Reputation: 1
I have downloaded the Freebase dump from https://developers.google.com/freebase/data?hl=en,
I know the format of the dump is <subject> <predicate> <object>
, but I am confused about the relation of the file. Now, I have 2 questions:
If I want to extract the electronic products subset of Freebase, which including some main properties such as /produced by
,/product type
etc. For example: In the subset a record of iPhone contains iPhone's designing company, generations etc. I try to use cygwin to extract it, how can I write the zgrep script?
If I've gotten this subset in *.gz format, how can I query the specified topic using SPARQL or other efficient coding language in a windows environment? For example: querying iPhone's informations about design company. I know even the subset is a large RDF file, can I achieve it?

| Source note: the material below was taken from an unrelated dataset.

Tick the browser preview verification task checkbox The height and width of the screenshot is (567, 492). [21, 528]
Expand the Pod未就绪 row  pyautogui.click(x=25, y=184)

I really need someone tell me if i can do it or not, thanks.
Upvotes: 0
Views: 130
Reputation: 347
With RDF, you should decide where to store the date you've downloaded in the archive. I assume you want something simple. Download and install Apache Jena. If you want a HTTP interface (and not command line tools) consider Jena Fuseki.
To query the data you need to understand SPARQL. If you are familiar with SQL, learning SPARQL should not take you longer than a few hours. If you have particular questions about what to achieve, ask them on SO again.
With these tools in hand you are able to tackle any RDF file. Even with billions of triples.
Upvotes: 0
Reputation: 10540
Since the Freebase web site is still alive, despite the threats to shut it down, the first thing I'd do is check to see if it's likely to have the information that you want:
https://www.freebase.com/search?query=iphone&any=%2Fcommon%2Ftopic https://www.freebase.com/m/0c0bg9c
If you decide you want to extract a subset, you could either write a small program which takes advantage of the fact that the dump is sorted by subject ID and buffer the current subject's predicates until you decide whether it matches your criteria or use something like zgrep with two passes - one to extract the subject IDs which match and a second to get all predicates for those subject IDs.
Freebase as /business/product_line/category
property which might nominally identify electronic products, but I don't think it's well enough populated to be useful.
Upvotes: 0